Alvaro Shortboch, director de la Veeduría a la Seguridad Integral, Vesseincol expresó que el llamado es urgente al distrito para que habilite cuanto antes albergues provisionales para los centenares de familias damnificadas que lo han perdido todo por la ola invernal.
“Hemos visto a cientos de familias afectadas que literalmente están bajo el agua. Por eso hacemos un llamado a las entidades distritales y a la Presidencia de la República, para que de forma oportuna comiencen a habilitar zonas de albergues seguras para los cartageneros. Estamos en una situación no vista antes y quedó evidenciado que no estábamos preparados para afrontarla”, expresó el líder. La población infantil y la tercera edad es la más afectada en estos momentos.
Shortboch expresó que los damnificados requieren de un entorno seguro para sus familias. “Es importante que las entidades lleguen a todo el territorio afectado, que se les vea en las calles y se les dé un mensaje de apoyo a los cartageneros, que sepamos que contamos con una Alcaldía de puertas abiertas que asegura la integridad de las familias”, manifestó.
LAS GAVIOTAS NO CELEBRAN BANDITO
Entre tanto, en el barrio Las Gaviotas, los miembros de la Junta de Acción Comunal han sido enfáticos en señalar que no hay permiso para un festejo en esta zona de la ciudad. “No hay permiso para desfile o bando en esta comunidad”, dice la carta firmada por Fabián Manjarres Castillo, presidente de la Junta de Acción Comunal.
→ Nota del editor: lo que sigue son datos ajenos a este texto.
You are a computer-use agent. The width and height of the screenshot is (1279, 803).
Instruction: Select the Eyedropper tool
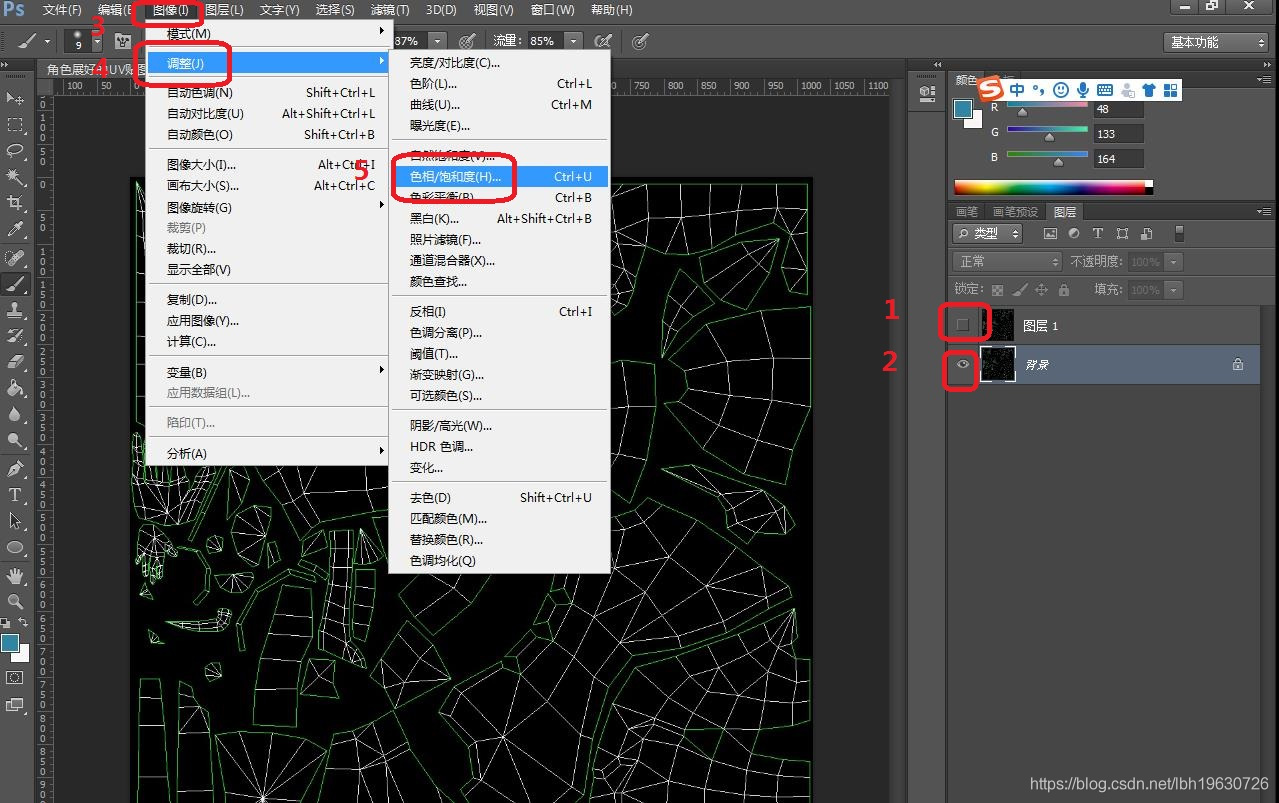[15, 230]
La misiva informa que no ha dado permiso para ninguna actividad o bando el próximo 8 de noviembre, desmintiendo versiones que circulan en redes sociales. Con este ya son varios los barrios que se suman a la cancelación de eventos en sus sectores teniendo en cuenta la tensa situación que se vive producto de la emergencia invernal y una ola de sicariatos que no da tregua.